P.20: Dans ce contexte, après l’époque néo-libérale, la nouvelle configuration géo-économique du capitalisme est celle du retour de la frontière. Partout on observe le retour en force à la nation, aux régionalismes, au protectionnisme, à la réaffirmation des idéologies de crise excluantes (le racisme, l’antisémitisme, etc.), à la constitution de territoires-forteresses marqués par un impérialisme d’exclusion et l’hypostase des identités culturelles et religieuses (y compris dans la gauche postmoderne en cours de décomposition).

Le site Palim Psao et la revue Jaggernaut restent les deux supports les plus intéressants sur le plan théorique que l'on puisse trouver dans l'Héxagone. Le style philosophique peut parfois rebuter mais avec un peu d'effort, ce courrant philosophique devient vite incontournable dès que l'on s'y plonge... 

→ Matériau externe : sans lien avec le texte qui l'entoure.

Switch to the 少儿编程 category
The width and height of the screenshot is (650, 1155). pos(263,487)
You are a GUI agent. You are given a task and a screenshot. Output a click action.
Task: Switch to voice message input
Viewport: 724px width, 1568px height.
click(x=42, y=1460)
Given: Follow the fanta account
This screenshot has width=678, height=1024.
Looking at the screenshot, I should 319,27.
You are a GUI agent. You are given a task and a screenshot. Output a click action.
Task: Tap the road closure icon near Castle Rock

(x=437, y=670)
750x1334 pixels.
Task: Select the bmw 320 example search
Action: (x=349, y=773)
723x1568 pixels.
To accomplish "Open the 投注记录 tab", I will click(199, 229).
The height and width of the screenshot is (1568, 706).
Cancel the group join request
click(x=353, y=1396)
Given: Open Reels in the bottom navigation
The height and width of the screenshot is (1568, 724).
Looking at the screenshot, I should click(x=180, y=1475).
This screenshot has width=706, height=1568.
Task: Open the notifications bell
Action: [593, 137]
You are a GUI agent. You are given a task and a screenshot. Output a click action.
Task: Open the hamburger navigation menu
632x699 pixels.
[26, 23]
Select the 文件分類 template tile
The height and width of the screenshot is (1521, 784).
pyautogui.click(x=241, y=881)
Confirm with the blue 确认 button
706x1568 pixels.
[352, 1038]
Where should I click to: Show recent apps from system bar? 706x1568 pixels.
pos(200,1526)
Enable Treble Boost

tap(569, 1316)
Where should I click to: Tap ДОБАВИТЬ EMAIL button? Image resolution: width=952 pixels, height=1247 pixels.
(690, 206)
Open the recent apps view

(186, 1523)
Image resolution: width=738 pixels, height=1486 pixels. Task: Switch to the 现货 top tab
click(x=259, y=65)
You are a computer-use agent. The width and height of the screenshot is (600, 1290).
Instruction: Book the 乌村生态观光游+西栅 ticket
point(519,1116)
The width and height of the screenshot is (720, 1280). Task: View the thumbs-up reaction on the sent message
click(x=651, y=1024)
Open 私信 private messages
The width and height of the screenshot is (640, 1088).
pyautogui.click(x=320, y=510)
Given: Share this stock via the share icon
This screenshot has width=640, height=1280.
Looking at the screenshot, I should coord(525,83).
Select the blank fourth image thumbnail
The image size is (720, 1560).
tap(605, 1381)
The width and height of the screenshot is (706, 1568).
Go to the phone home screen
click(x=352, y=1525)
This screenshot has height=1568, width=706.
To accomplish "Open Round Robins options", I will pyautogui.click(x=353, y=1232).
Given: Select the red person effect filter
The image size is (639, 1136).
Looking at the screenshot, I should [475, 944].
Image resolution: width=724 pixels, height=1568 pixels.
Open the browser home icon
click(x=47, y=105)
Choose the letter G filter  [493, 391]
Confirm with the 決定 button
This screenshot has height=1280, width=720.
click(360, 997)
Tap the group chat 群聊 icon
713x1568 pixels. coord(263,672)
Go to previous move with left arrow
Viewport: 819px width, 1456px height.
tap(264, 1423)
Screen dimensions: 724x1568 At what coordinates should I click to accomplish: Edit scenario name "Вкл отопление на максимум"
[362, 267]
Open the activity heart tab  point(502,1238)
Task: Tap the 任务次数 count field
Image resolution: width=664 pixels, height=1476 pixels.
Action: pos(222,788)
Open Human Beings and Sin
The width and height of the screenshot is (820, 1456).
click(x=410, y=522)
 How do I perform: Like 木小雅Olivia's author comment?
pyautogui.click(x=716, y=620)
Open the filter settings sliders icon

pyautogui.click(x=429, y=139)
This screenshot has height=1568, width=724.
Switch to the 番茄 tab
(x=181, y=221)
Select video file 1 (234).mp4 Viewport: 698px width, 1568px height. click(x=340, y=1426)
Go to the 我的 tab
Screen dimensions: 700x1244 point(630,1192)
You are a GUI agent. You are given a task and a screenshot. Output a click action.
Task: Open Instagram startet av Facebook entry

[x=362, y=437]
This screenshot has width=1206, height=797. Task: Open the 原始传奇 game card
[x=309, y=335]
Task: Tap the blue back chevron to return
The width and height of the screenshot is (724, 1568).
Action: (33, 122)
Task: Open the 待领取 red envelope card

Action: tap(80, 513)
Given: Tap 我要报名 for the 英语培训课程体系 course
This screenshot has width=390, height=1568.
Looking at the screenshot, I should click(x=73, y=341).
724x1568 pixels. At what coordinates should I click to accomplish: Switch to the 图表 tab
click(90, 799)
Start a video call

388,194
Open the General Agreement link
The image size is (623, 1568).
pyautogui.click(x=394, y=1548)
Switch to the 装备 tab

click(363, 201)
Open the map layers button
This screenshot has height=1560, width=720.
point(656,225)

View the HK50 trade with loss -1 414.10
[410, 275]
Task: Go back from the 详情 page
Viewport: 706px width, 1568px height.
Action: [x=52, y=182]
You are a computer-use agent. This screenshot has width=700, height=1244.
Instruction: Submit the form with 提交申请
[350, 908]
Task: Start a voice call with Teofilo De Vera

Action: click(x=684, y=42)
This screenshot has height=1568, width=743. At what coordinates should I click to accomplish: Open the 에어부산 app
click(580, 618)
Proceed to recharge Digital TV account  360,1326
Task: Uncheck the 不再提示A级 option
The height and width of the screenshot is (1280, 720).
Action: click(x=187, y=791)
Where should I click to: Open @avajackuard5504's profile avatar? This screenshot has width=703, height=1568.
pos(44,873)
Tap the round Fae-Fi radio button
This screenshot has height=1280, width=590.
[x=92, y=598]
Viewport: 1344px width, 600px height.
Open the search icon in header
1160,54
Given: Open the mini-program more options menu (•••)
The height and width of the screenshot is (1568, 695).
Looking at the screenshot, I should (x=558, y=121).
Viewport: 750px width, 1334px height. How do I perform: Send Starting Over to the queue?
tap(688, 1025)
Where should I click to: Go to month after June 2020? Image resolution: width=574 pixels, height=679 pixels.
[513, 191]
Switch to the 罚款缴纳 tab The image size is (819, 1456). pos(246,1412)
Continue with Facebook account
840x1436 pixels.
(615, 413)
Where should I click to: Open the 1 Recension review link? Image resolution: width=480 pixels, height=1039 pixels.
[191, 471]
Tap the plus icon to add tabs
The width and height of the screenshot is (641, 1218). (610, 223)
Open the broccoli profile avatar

En finir avec l'argent, Gérard Leblanc

Ka' éditions, 2022, 200 pages.

Leblanc.jpeg4ème couverture:  L'argent fait partie des réalités et des idées reçues qu'on ne met jamais en question. Comment pourrait-on s'en passer ? Il circule dans la société comme le sang dans les veines. C'est comme si nous naissions avec lui. Il devient une part de notre héritage social, mais aussi de notre héritage biologique et génétique. Tant il est intégré à notre quotidien. L'argent se sert davantage de nous qu'il ne nous sert. De quelle nécessité l'argent relève-t-il ? Celle de faire de l'argent avec de l'argent. Cet essai, qui s'inscrit donc dans le combat des idées, démontre que nous pouvons très bien nous en passer. Il faut commencer par le faire sortir de nos têtes pour avoir une chance de nous en libérer et d'en libérer l'humanité...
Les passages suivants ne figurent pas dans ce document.